Author: José Carlos
Date: 00:39:02 03/05/04
Go up one level in this thread
On March 05, 2004 at 01:01:45, Russell Reagan wrote:
>On March 04, 2004 at 21:26:18, Omid David Tabibi wrote:
>
>>But on the other hand, Hungarian Notation can make the code much clearer.
>
>That's purely a matter of taste. Code written using HN is not going to be 'much
>clearer' (or clear at all) to someone who doesn't know it. I had a heck of a
>time reading Gerbil the first time through.
I think it's a tradeoff. HN (or any other notation you like) is not easier to
read unless you're well used to it. Actually, as you said, it can be hard to
read, but it's much better for the developer, once you know how to take advance
of it. When you're reading a line and want to make a change there, it's a pain
having to go to the start of the function or to the class declaration to see
what time this or that variable is. For me, in C++ it's even worse since you can
declare variables anywhere (not that I do it, but can happen when reading
someone else code).
In a chess program, where we write some code at very low level, and use a lot
of bitwise operations, it's specially important not to make a mistake with
types. For example in Anubis (bitboard based) I have large arrays of unsigned
chars that I must and / or with bitmaps. I don't have my code here but let's
suppose I have a line:
Attacked = ((UINT64)File[n] << 16) & WhiteAll
or instead of that:
u64Attacked = ((UINT64)u8File[n] << 16) & u64WhiteAll
When next year I come back to this line to make some change, I hope to find
second verion rather than first.
>You would be better off just using descriptive variable names and abstracting
>the handling of the data so that someone reading your code doesn't need to know
>that you use an unsigned int (or whatever).
>
>
>>What do you think about Hungarian Notation?
>
>IMO, Hungarian Notation is antiquated. It served its purpose in its day, but all
>it does today is make your code more rigid and difficult to change.
I'm antiquated also :)
HN prevents me to make type changes happily forgeting about side effects. A
type change is a very serious change, so it's IMO a very good practice to have
all the lines where the variable appears revisited.

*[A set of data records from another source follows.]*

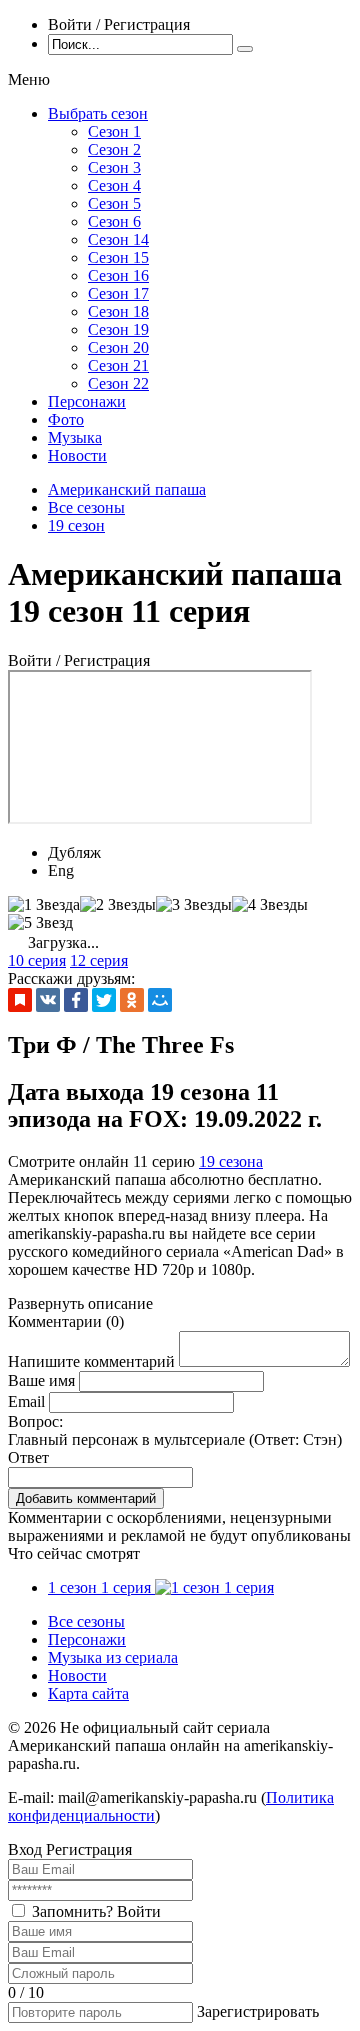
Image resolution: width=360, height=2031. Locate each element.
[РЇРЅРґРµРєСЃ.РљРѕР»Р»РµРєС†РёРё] (20, 1000)
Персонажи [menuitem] (87, 401)
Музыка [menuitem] (75, 437)
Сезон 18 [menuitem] (118, 311)
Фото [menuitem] (66, 419)
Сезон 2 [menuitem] (114, 149)
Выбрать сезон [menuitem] (98, 113)
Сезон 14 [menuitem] (118, 239)
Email (26, 1401)
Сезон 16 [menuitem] (118, 275)
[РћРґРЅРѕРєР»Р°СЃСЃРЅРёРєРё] (132, 1000)
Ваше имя (41, 1380)
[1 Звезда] (44, 905)
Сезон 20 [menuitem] (118, 347)
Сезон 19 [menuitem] (118, 329)
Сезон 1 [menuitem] (114, 131)
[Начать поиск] (245, 49)
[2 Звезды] (118, 905)
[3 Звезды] (194, 905)
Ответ (28, 1457)
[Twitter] (104, 1000)
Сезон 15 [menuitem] (118, 257)
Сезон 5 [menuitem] (114, 203)
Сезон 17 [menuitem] (118, 293)
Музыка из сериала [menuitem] (113, 1657)
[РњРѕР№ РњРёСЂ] (160, 1000)
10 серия (37, 960)
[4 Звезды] (270, 905)
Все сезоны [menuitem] (86, 1621)
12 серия (99, 960)
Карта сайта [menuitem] (88, 1693)
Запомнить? (72, 1911)
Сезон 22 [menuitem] (118, 383)
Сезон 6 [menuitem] (114, 221)
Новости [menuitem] (77, 455)
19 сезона (231, 1161)
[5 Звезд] (40, 923)
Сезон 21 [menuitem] (118, 365)
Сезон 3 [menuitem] (114, 167)
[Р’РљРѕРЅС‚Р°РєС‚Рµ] (48, 1000)
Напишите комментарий (91, 1361)
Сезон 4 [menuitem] (114, 185)
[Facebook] (76, 1000)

>Just the other day you said you wanted to change from int to unsigned int (or
>something like that), but that you keep putting it off because it is going to be
>a lot of work. If you had planned for change, you would be able to modify half a
>dozen lines of code and recompile and be done with it. I think you agreed that
>it would have been better to use typedefs and macros/functions/classes to make
>that a 60 second change. If you do that, then you do not care about the types.
>You actually want to *hide* the types, not brand them into the variable name.
>Just imagine how much *more* work you would have to do to make that simple
>int->unsigned int change if you used Hungarian Notation. That's a lot of
>variable prefixes to change...
You want to hide types if you're doing only high level operations. If you do
bitwise operations you'd better know very well what type you're using.
>Here is an example of how I would do things. I would use a class, but I think
>you use C right? So I'll do C. If I wanted to represent a move in C, I would do
>something like this (I think C has inline functions now, if not use macros, you
>get the idea).
>
>
>///////////////////////////////////////////////////////////////////////////////
>typedef unsigned int MOVE;
>
>inline MOVE new_move (SQUARE from, SQUARE to, unsigned type) {
> return from | (to << 6) | (type << 12);
>}
>inline SQUARE from_square (MOVE move) { return move & 63; }
>inline SQUARE to_square (MOVE move) { return (move >> 6) & 63; }
>inline SQUARE move_type (MOVE move) { return (move >> 12) & 15; }
>///////////////////////////////////////////////////////////////////////////////
>
>
>Now what if I decided that it would be better to use a struct of bytes instead?
>No problem.
>
>
>///////////////////////////////////////////////////////////////////////////////
>typedef struct { unsigned char from, to, type; } MOVE;
>
>inline MOVE new_move (SQUARE from, SQUARE to, unsigned type) {
> MOVE move;
> move.from = from;
> move.to = to;
> move.type = type;
> return MOVE;
>}
>inline SQUARE from_square (MOVE move) { return move.from; }
>inline SQUARE to_square (MOVE move) { return move.to; }
>inline SQUARE move_type (MOVE move) { return move.type; }
>///////////////////////////////////////////////////////////////////////////////
>
>
>Recompile, and all of your code should still work perfectly. When you use the
>code, you need not have any idea what the underlying type is, and that is
> a good thing.
In a small code piece it's fantastic to hide types. But remember in a chess
program you have low level interactions everywhere. You have a move array, you
have a hash table with moves, you have a position structure with (possibly) some
moves there, you have a book with many moves there... you have lots of
interactions. I you simply forget about them and change types hiding them behind
a macro or typedef, you might get into big trouble.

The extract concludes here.